Dati sorprendenti per molti (anche per la stessa Mayer) solo perché in questi mesi i giornalisti hanno preferito continuare a fissare il “santino” elettorale del 44esimo presidente piuttosto che la realtà dei fatti. Ma in realtà c’è poco da stupirsi.
Il primo agosto del 2007, quando il bombardamento del Pakistan con i droni era ancora solo uno studio segretamente commissionato alla CIA dall’amministrazione Bush, l’aspirante candidato democratico Barack Obama, con lo stesso discorso programmatico con il quale puntò maldestramente tutto sulla inopportunità del surge e sul ritiro immediato dall’Iraq, precisò che lo sforzo militare andava invece intensificato sull’Afghanistan e sul Pakistan.
Quest’ultima precisazione fece sobbalzare tutti sulle sedie: il Pakistan è un paese alleato, non nemico. Eppure, in pratica, Obama dichiarava pubblicamente la propria intenzione, qualora eletto presidente, di colpire anche lì pur di uccidere i terroristi di Al-Qaeda.

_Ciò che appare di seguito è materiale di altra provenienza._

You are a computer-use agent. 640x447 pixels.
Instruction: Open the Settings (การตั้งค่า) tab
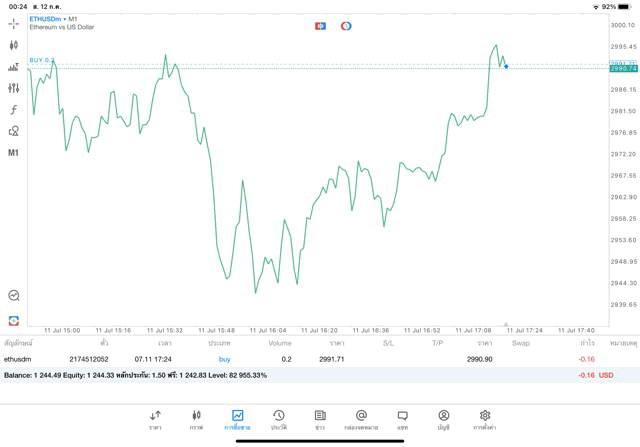coord(485,420)

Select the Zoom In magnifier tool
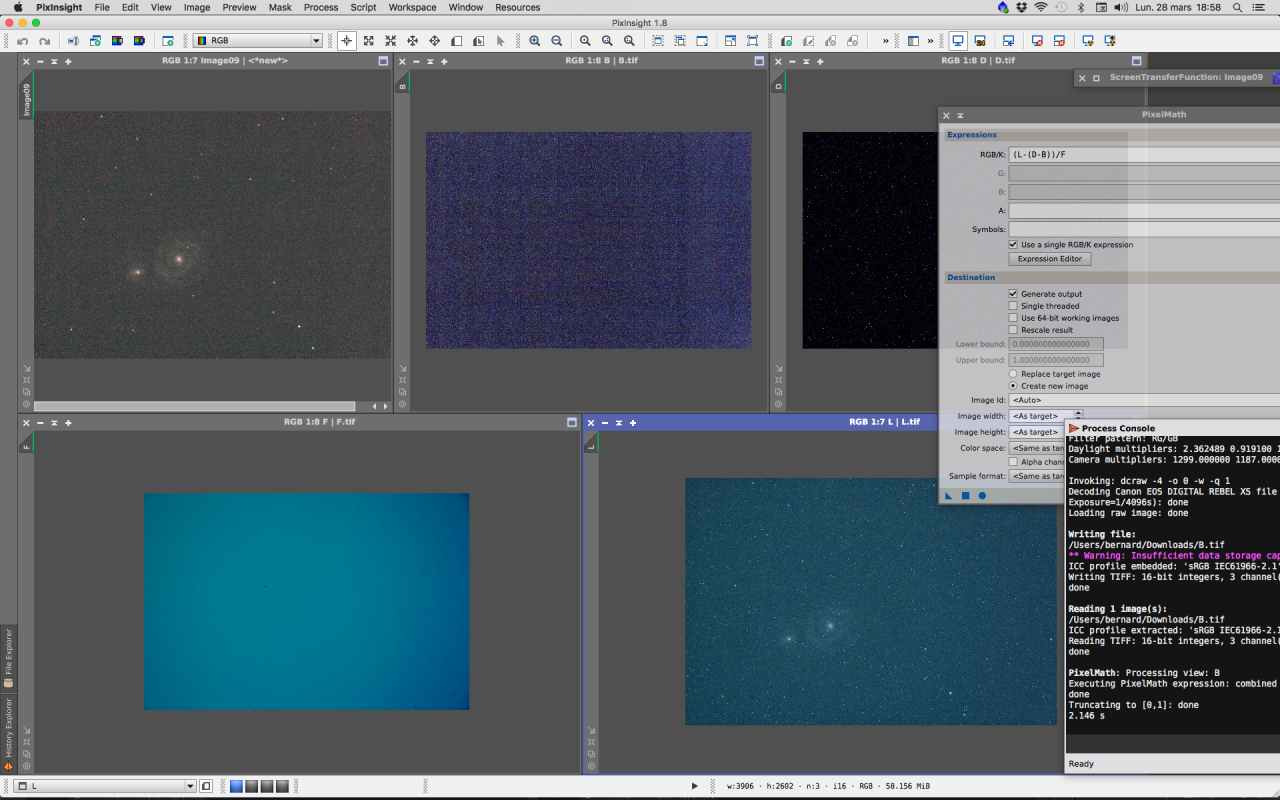(x=535, y=41)
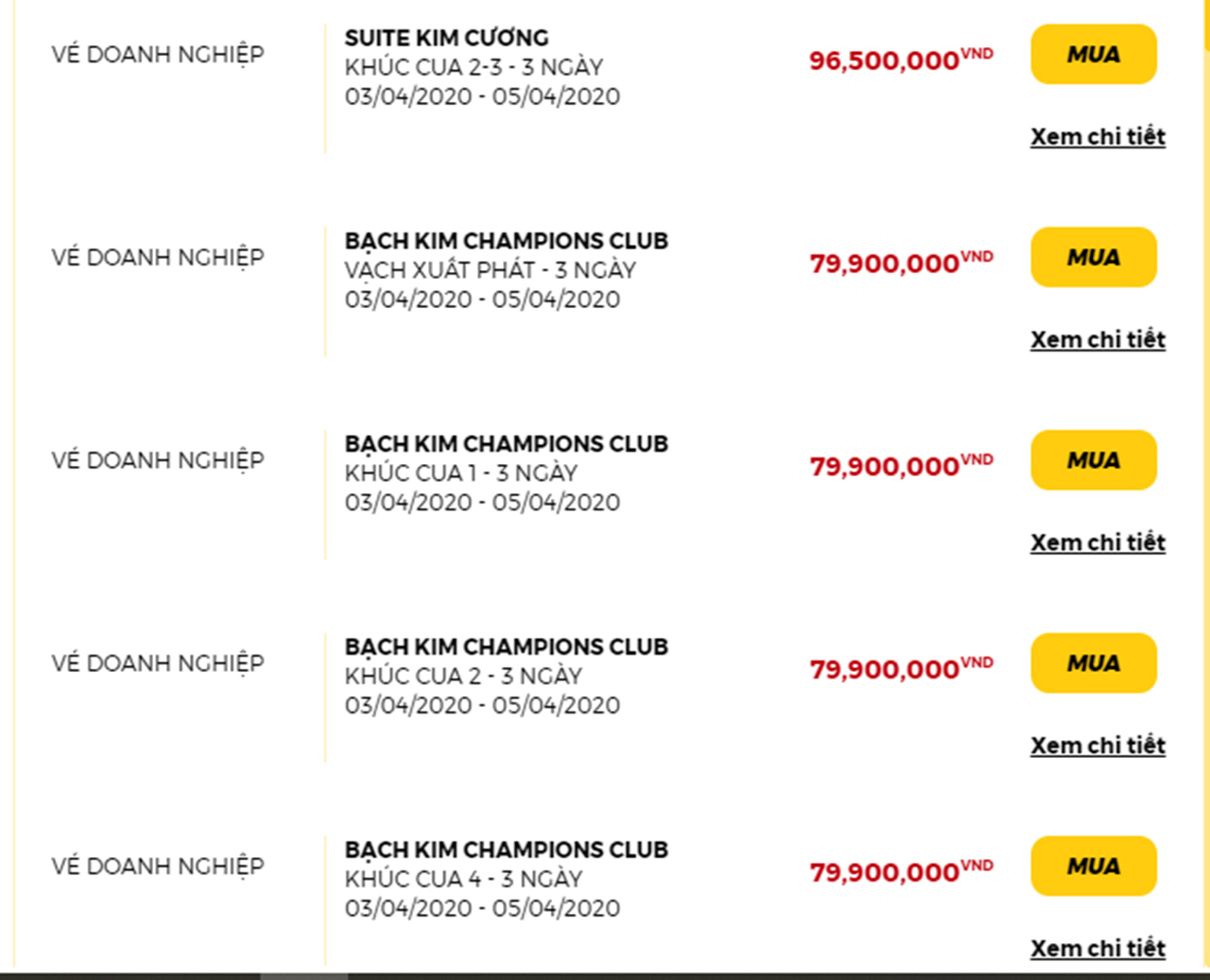Hit MUA on Bạch Kim Khúc Cua 4

[1093, 866]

Quella sortita venne immediatamente esecrata, non senza una certa dose di ipocrisia, da tutti gli altri contendenti alla nomination democratica, Hillary Clinton in testa; ma Obama non rinnegò mai nulla, ed anzi, una volta ottenuta la candidatura, nei testa a testa televisivi con il candidato repubblicano John McCain nell’autunno del 2008 rivendicò quella sua posizione come prova della sua intenzione di dare una svolta rispetto all’era Bush: fino ad ora, spiegò, i terroristi hanno avuto dei rifugi sicuri in Pakistan, “ma questa storia cambierà quando sarò io il presidente”. Una geniale bugia, poiché in realtà a quell’epoca l’amministrazione Bush stava già bombardando i “rifugi sicuri” dei terroristi in Pakistan… ma i repubblicani erano impossibilitati a rivendicarlo, trattandosi di operazione “segreta” e di dubbia legalità. Obama non ha fatto altro che intensificare l’operazione.

Ad ogni modo, bushiani od obamiani che siano, questi bombardamenti di nuova generazione sono una tattica, non una strategia.

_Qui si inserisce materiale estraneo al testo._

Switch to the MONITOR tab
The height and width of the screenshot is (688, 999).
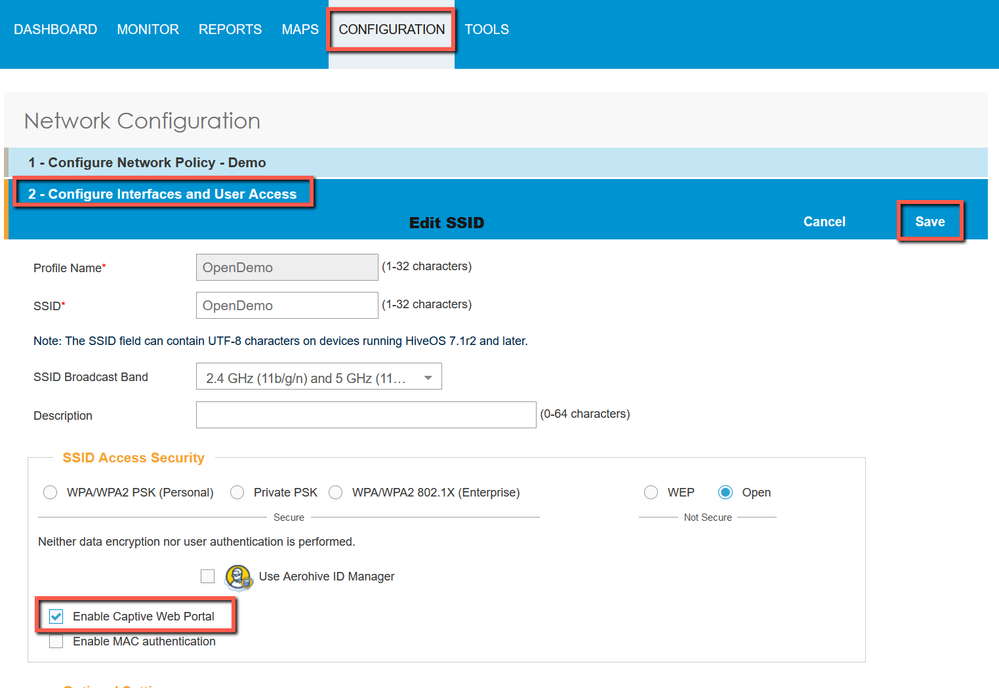(148, 30)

Il che non può essere una critica nei confronti della CIA, alla quale adiopiacendo non compete elaborare strategie. Quello, semmai, è il mestiere del presidente.
I droni sono uno strumento come un altro per fare la guerra: consentono di farla in circostanze in cui in passato sarebbe stato impossibile o troppo rischioso, ma non risolvono né consentono di eludere nessuno dei quesiti di fondo che ancora attendono risposta per poter definire quale sia, in sostanza, la “Dottrina Obama”. In quali casi si interviene con la forza, e in quali no? E con quali alleati? E soprattutto, con quali fini? Antiterrorismo o promozione della democrazia? Interesse nazionale o diritti umani universali? Egemonia o sopravvivenza?
E questo è, forse, il punto cruciale: ancora una volta, l’attuale presidenza appare incentrata sulla tattica, ma priva di una vera strategia. Naviga a vista. A lungo andare, può costarle molto caro.